What you need to do: Your output should consist solely of the lines from the one holding "How do I perform: Select" to the end of the records below, inclusive, reproduced exactly and free of pictures.

Stored data:
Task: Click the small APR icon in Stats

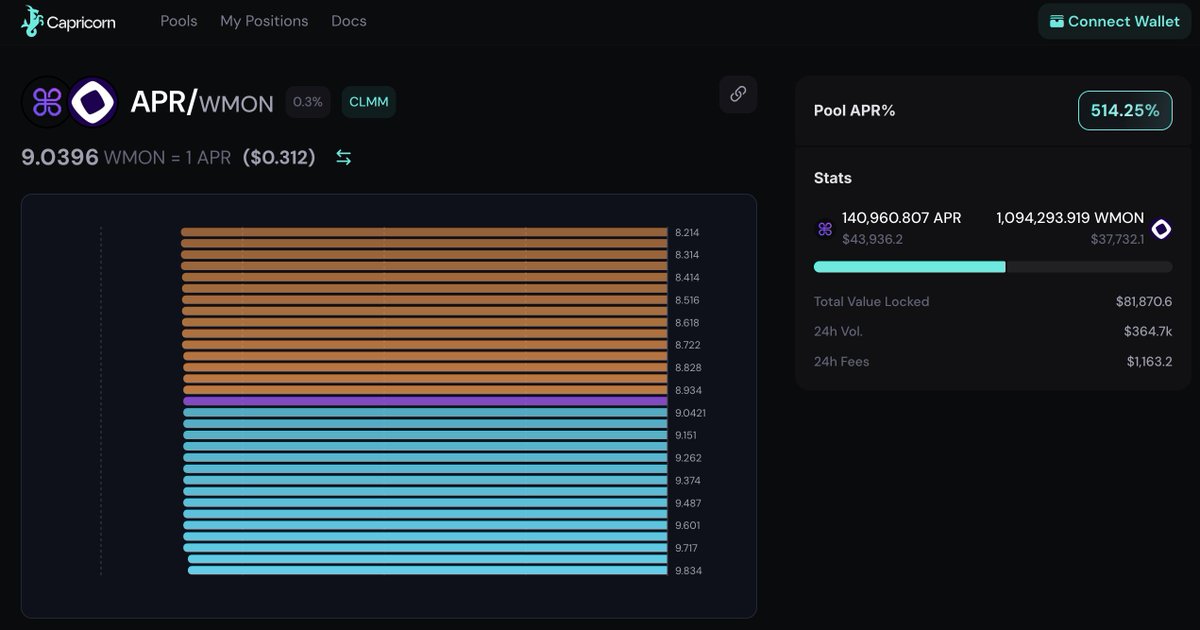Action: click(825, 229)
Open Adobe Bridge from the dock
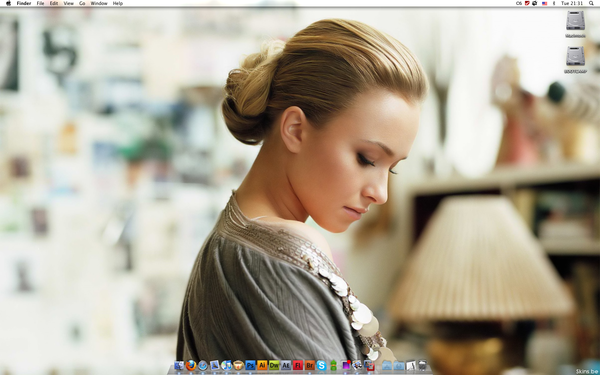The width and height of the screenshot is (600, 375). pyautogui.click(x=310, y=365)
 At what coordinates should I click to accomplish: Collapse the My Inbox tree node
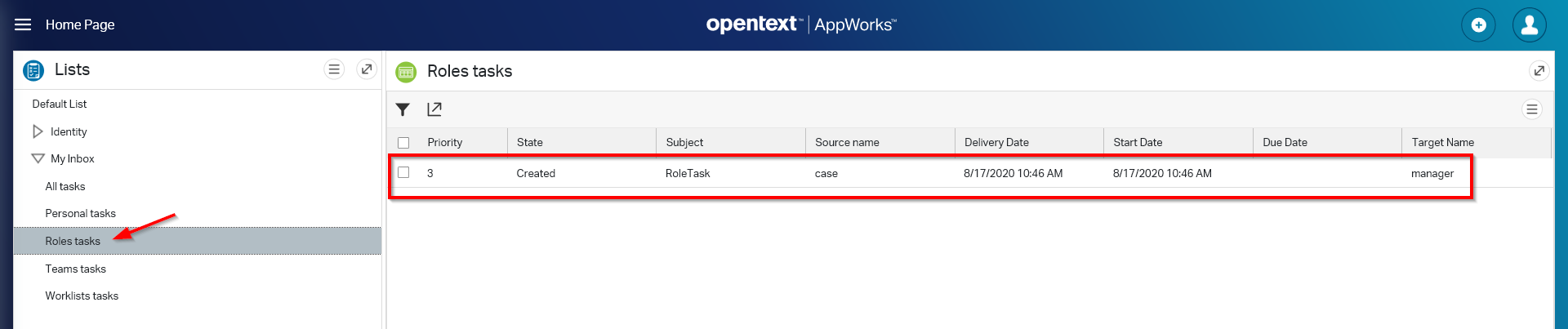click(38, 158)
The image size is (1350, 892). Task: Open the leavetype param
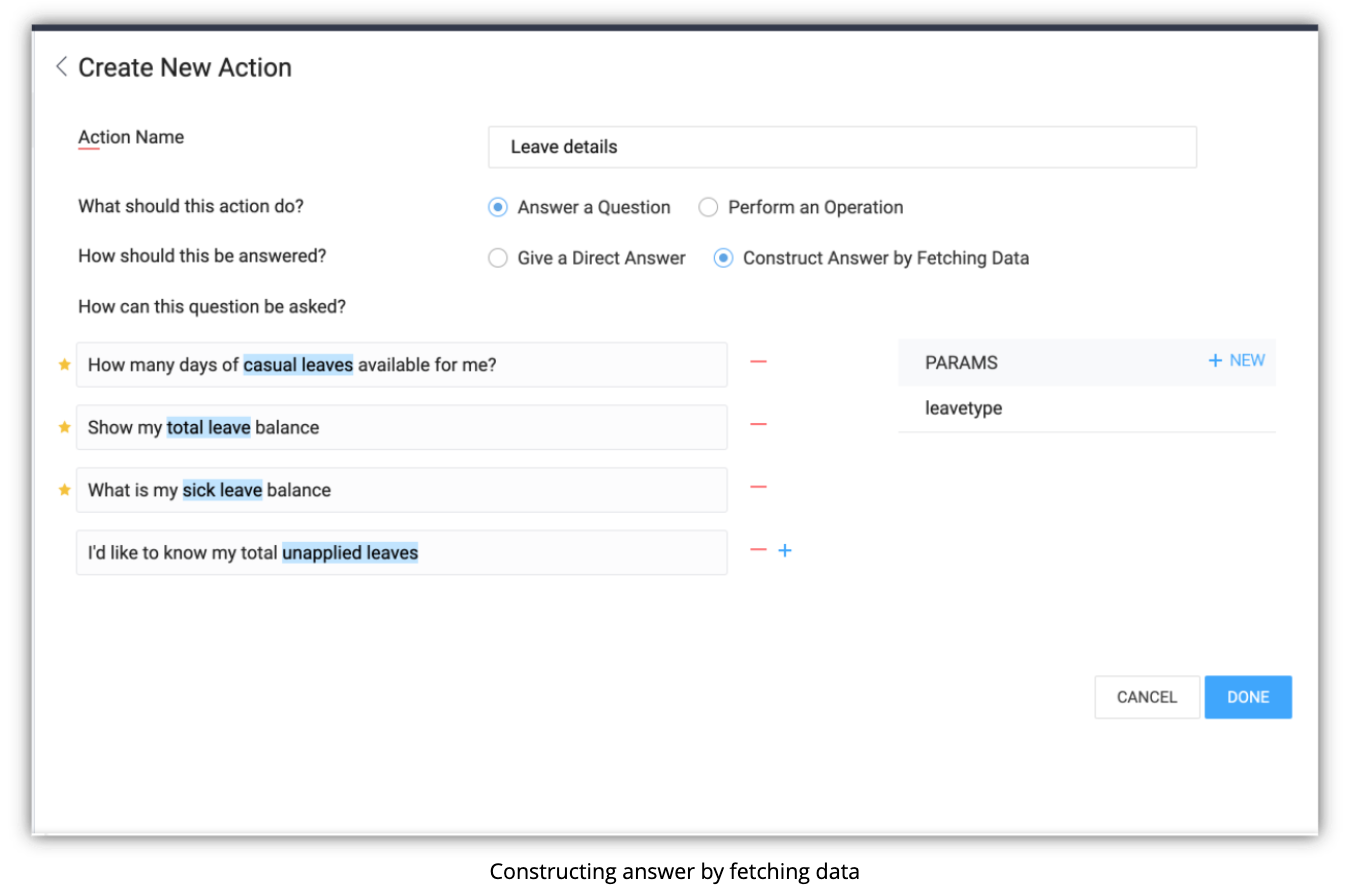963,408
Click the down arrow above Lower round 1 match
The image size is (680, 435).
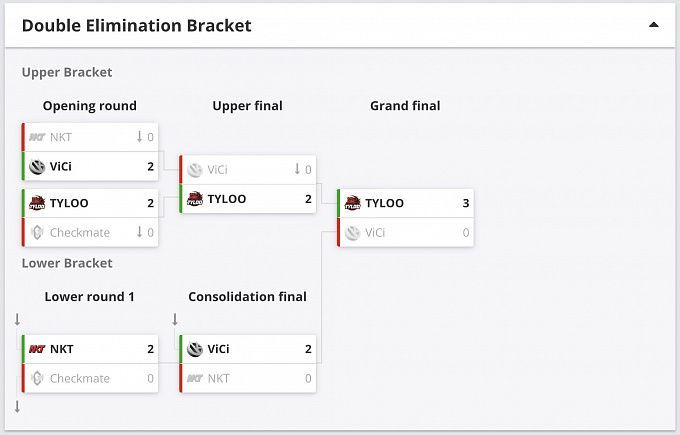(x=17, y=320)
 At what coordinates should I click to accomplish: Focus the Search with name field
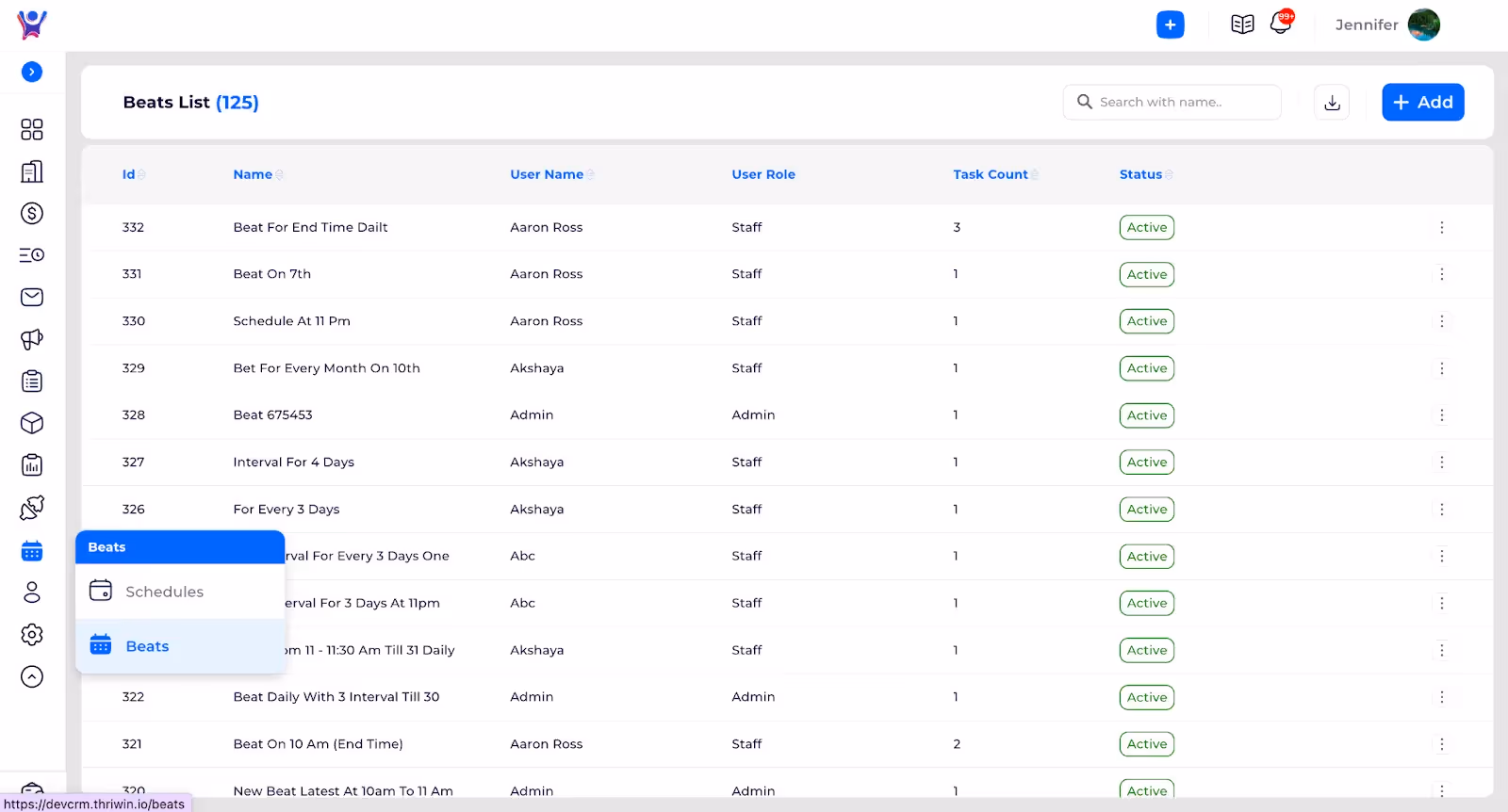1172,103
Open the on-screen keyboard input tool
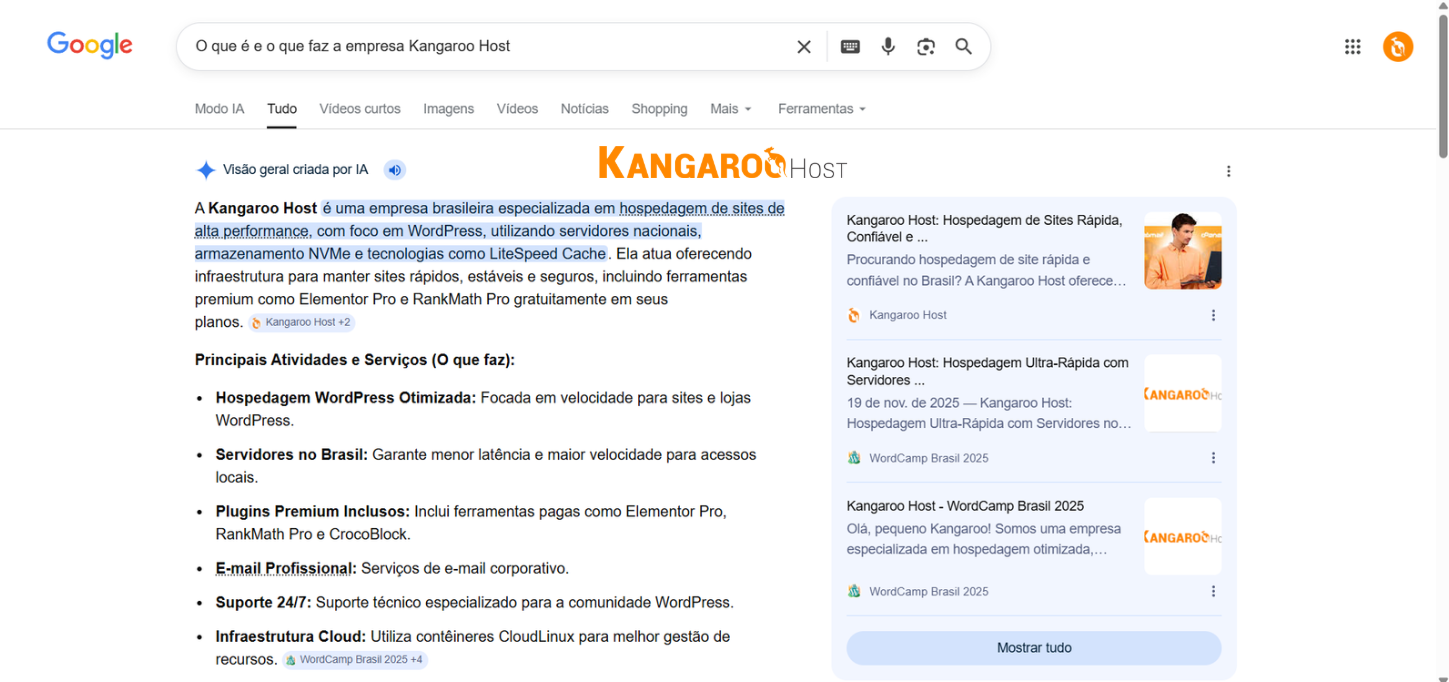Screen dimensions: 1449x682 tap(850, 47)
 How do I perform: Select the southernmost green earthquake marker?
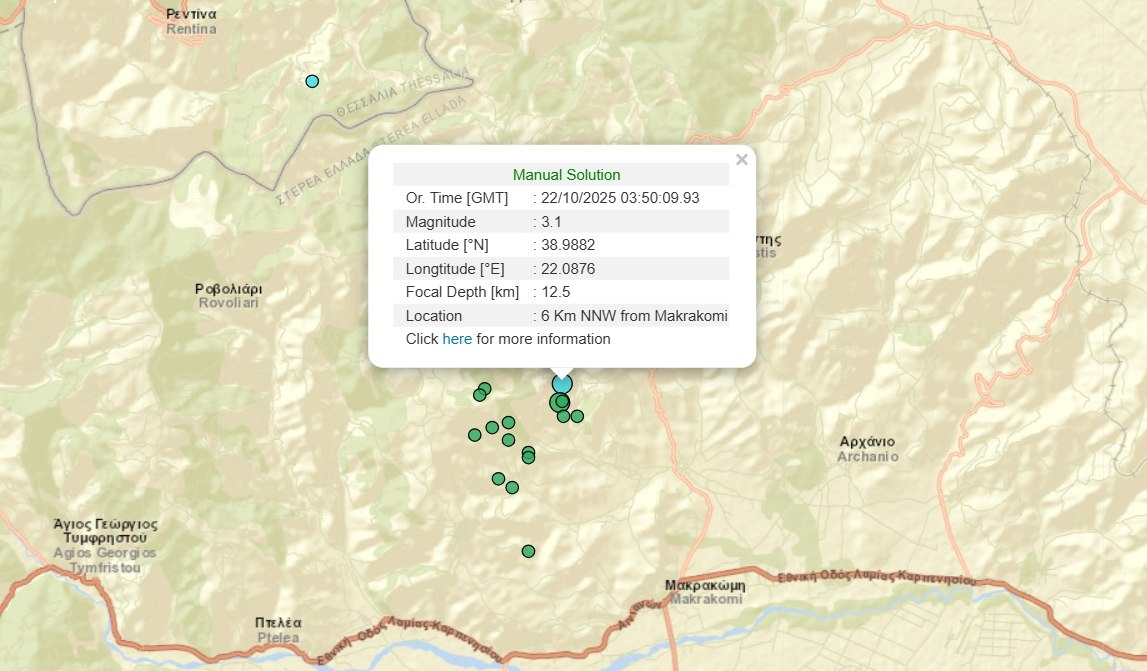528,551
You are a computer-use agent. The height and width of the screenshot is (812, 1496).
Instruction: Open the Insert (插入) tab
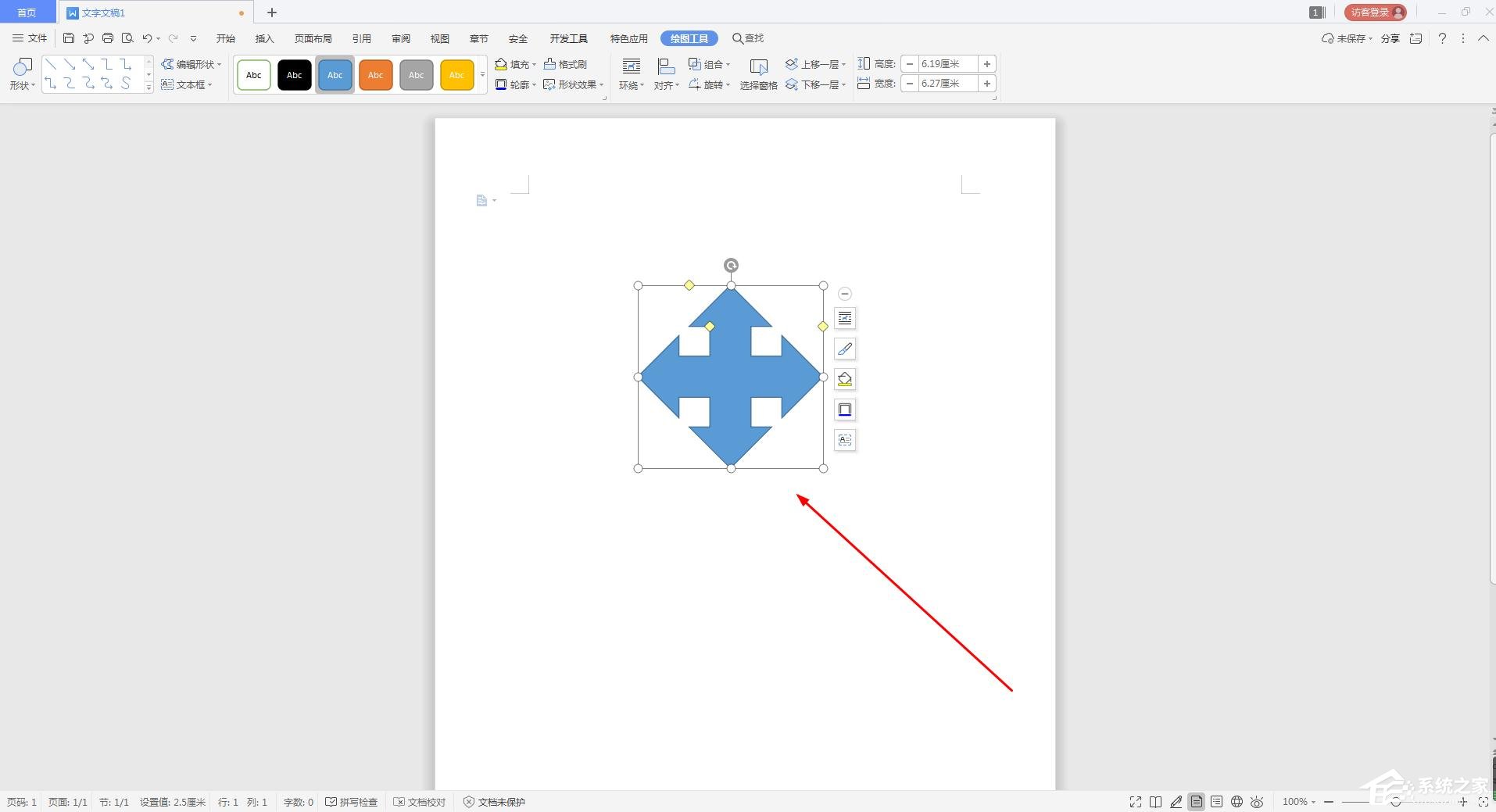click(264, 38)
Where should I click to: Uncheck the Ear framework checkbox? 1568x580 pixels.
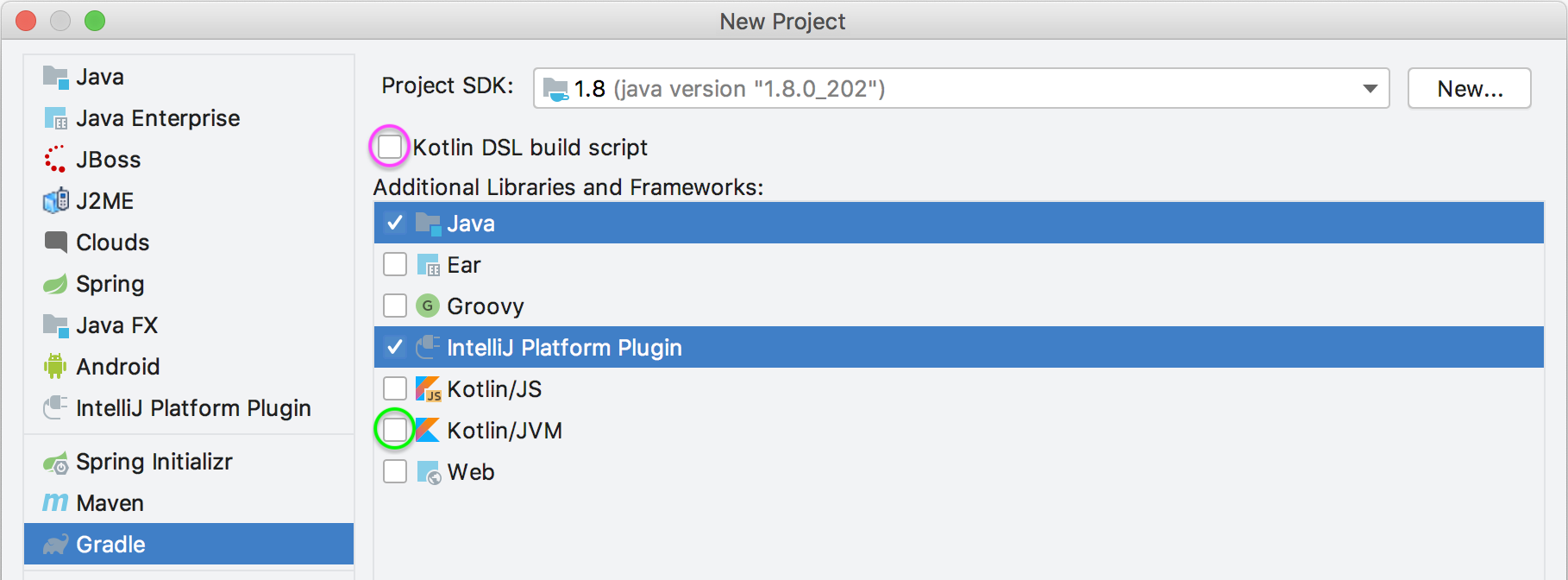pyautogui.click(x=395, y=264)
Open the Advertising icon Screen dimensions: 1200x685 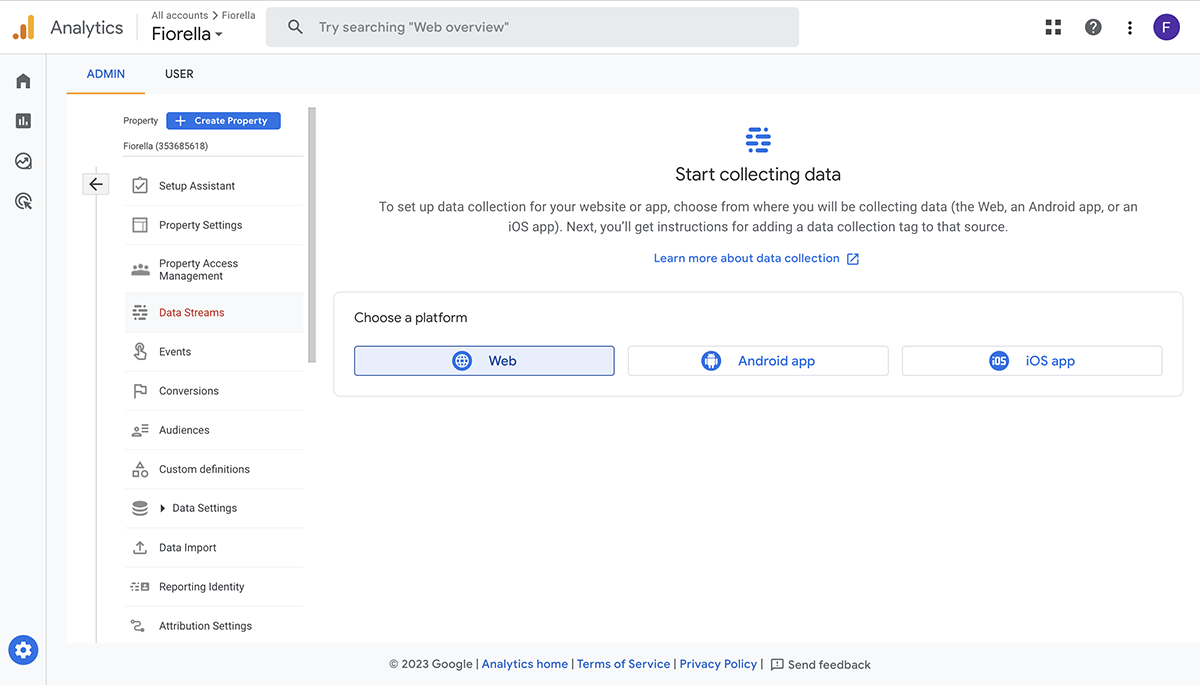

Result:
 How do I perform: Select the southernmost green earthquake marker?
528,551
You are a computer-use agent. The height and width of the screenshot is (812, 1496).
Instruction: Open the Insert (插入) tab
click(264, 38)
Where should I click to: Uncheck the Ear framework checkbox? 1568x580 pixels.
pyautogui.click(x=395, y=264)
Open the Advertising icon Screen dimensions: 1200x685 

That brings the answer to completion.